--- TEXT SHOWN Enclosed Below ---

Roughly 5% of Canadians consider themselves vegetarian, while close to 3% of Canadians consider themselves vegan. Females were much more likely to be vegetarian and somewhat more likely to be vegan. Younger consumers were more likely to be vegetarian or vegan compared to older ones.
The growing awareness of these trends is important, not only because of Canadians who consider themselves vegetarians or vegans, but also because close to 50% of Canadians who do eat animal protein stated that they eat at least one main meal a week without animal protein, and 85% suggest they eat at least one non-animal protein main meal per month. That means that almost 85% of Canadians are trying to eat less meat. The ‘flexitarian’ phenomenon may have more impact on long term meat demand than vegetarian or vegan behaviour.
The large portion of non-vegetarians/vegans who will eat main meals without animal protein are indicative of a growing trend towards ‘flexitarians’ or ‘meat minimalists’ – individuals who tend to eat less meat and different kinds of meat. There are several reasons for this reduction. There is concern relative to the health impacts particularly of red meat consumption. There are also concerns with respect to the environmental impact of meat production and animal welfare.
As we reduce our meat consumption, the relative demand for different cuts of meat changes. Consumers are much more likely to maintain the higher-end consumption (i.e. steak as a treat versus ground beef). As these are produced in relatively fixed proportions in animal production, we could see an increased spread between the top and bottom end of the price spectrum. The type of products consumed will also differ between vegetarians/vegans and flexitarians. Flexitarians are much more likely to want meat analogs that mirror their taste and texture experience with real meat. Regardless, the demand for plant and insect-based proteins will grow for flexitarians. Vegans and vegetarians are more likely to consider insect protein to be ‘meat’ and not consume it.
Generally, many consumers have heard of gene editing and CRISPR technology specifically. At the end of 2018, there were reports of gene edited babies from a doctor in China. Many scientists are vehemently opposed to the application of this technology in humans due to ethical and other concerns. As there are likely to be gene edited food products available in the near future, this debate is sure to enter into the larger food conversation.
Gene editing is the latest technology focused on modifying the DNA of a species that offers the potential for large improvements in human, animal, and environmental health. The benefits could be particularly great for the world’s poorest – Bill Gates claims gene editing can help lift millions out of poverty through reducing food insecurity and human health challenges.iii Ethical and regulatory concerns, however, may prevent its potential from being reached.

--- End of Enclosed TEXT SHOWN ---
--- SUPPLIED MATERIAL Enclosed Below ---

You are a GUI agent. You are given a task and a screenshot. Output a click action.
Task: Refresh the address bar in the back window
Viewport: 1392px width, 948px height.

--- End of Enclosed SUPPLIED MATERIAL ---

-- EXERCISE DETAILS --
From the passage above on Canadian eating habits and gene editing, set down word for word the stretch that begins with "Roughly 5% of" and stops after "to older ones.".

-- ANSWER FOR THIS EXERCISE --
Roughly 5% of Canadians consider themselves vegetarian, while close to 3% of Canadians consider themselves vegan. Females were much more likely to be vegetarian and somewhat more likely to be vegan. Younger consumers were more likely to be vegetarian or vegan compared to older ones.